____ Extracted information

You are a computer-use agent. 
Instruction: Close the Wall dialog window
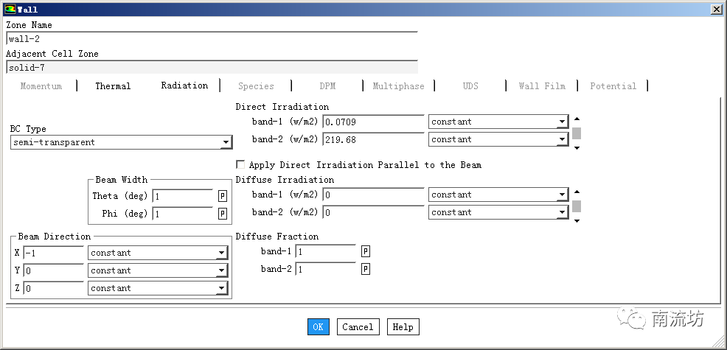715,10
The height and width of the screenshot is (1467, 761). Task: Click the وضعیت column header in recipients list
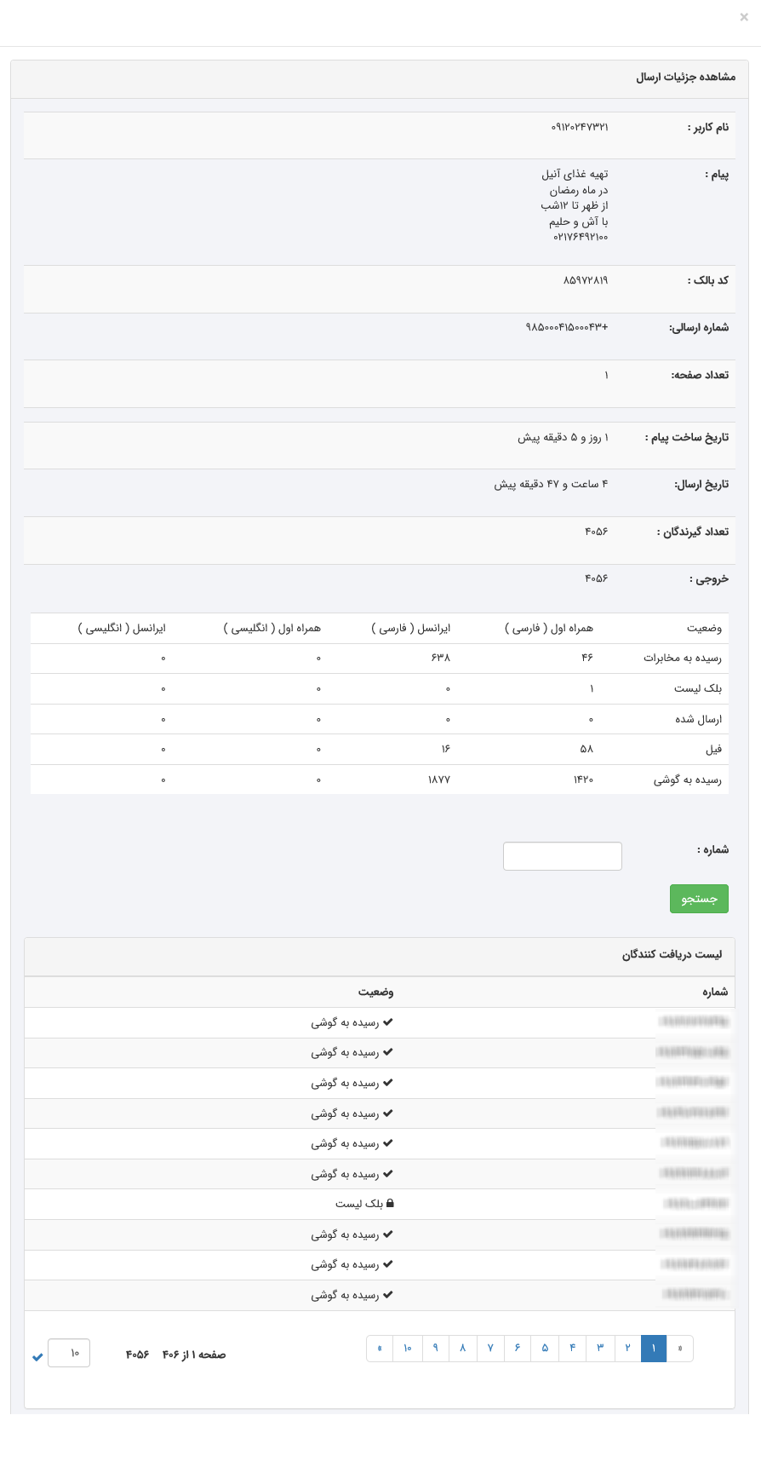[375, 992]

________

Locate each line of the data above that contains the string "header", and copy those lines. Matching is case-sensitive.

The height and width of the screenshot is (1467, 761). Task: Click the وضعیت column header in recipients list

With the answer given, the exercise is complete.